The wheelchair has patented suspension technology, can be raised and tilted, handles bumpy terrain and gives the user much more freedom that a normal wheelchair.
Benbow says the wheelchair is a specialist niche product. "We think the world has a market potential of about 1000 units per year and if we ship more than 250 more year, we consider that very good."
The Permobil K450 is licensed globally to a Swiss company which has the rights to distribute the wheelchair, priced at around US$20,000 ($25,700) each.
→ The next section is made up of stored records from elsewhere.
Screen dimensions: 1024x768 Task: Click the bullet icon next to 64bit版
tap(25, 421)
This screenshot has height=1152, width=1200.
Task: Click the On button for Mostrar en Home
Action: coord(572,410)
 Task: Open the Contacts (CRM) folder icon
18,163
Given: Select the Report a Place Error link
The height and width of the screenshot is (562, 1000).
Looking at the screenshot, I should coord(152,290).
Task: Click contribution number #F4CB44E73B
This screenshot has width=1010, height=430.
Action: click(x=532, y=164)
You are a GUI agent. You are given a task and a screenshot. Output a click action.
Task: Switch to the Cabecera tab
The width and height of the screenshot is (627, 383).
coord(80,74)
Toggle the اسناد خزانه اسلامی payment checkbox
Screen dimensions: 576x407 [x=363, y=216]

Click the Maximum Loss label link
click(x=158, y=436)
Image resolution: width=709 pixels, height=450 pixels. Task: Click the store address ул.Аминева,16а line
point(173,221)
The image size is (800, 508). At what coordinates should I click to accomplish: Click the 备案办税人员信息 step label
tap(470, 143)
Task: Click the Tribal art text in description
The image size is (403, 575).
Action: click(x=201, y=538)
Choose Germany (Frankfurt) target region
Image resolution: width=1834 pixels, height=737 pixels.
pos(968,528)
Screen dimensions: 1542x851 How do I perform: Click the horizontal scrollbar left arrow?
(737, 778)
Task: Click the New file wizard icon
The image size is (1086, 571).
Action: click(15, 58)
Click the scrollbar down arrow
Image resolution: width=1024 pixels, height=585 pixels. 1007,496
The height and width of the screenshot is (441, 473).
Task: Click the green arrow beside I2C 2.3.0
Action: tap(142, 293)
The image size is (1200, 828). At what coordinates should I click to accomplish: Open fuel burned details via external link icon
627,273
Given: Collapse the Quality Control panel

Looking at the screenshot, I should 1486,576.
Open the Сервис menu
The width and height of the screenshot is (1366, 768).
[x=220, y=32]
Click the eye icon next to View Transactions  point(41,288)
Metalform has shipped about 570 chairs since it started building them in 2008. In its first export year, the wheelchair accounted for about 5 per cent of turnover but this grew to 35 per cent last year, and now accounts for about 20 per cent of overall turnover.
One of the challenges is to pick a path to market that suits its array of products, Benbow says. "We are constantly thinking about different marketing models for our products. In the case of the wheelchair, we have a worldwide distribution deal with Permobil - we are in their hands and that's the risk," he says.
Besides selling its products online, Metalform also has to consider whether it needs more specific channels of distribution for different markets.
Metalform is doing its own marketing for the Tow and Fert, because of the amount of demonstration and support customers need. With its Tow and Collect (a system to collect manure), the company found it was better to use a network of dealers, after not getting much traction selling directly.
The core strength of the company, which has 45 staff, is its design capability, says Benbow.
Easton says few companies can take a product from concept to completion. "That's what we are aiming to do. Development work is extremely expensive but as a company you need to decide whether it [research and development] can provide a good return or is wasting time."
His business motto is "get on and do what you do best". He now prefers to leave the best to others rather than trying to do everything himself.
Metalform, Easton says, "employs attitude", not only skill.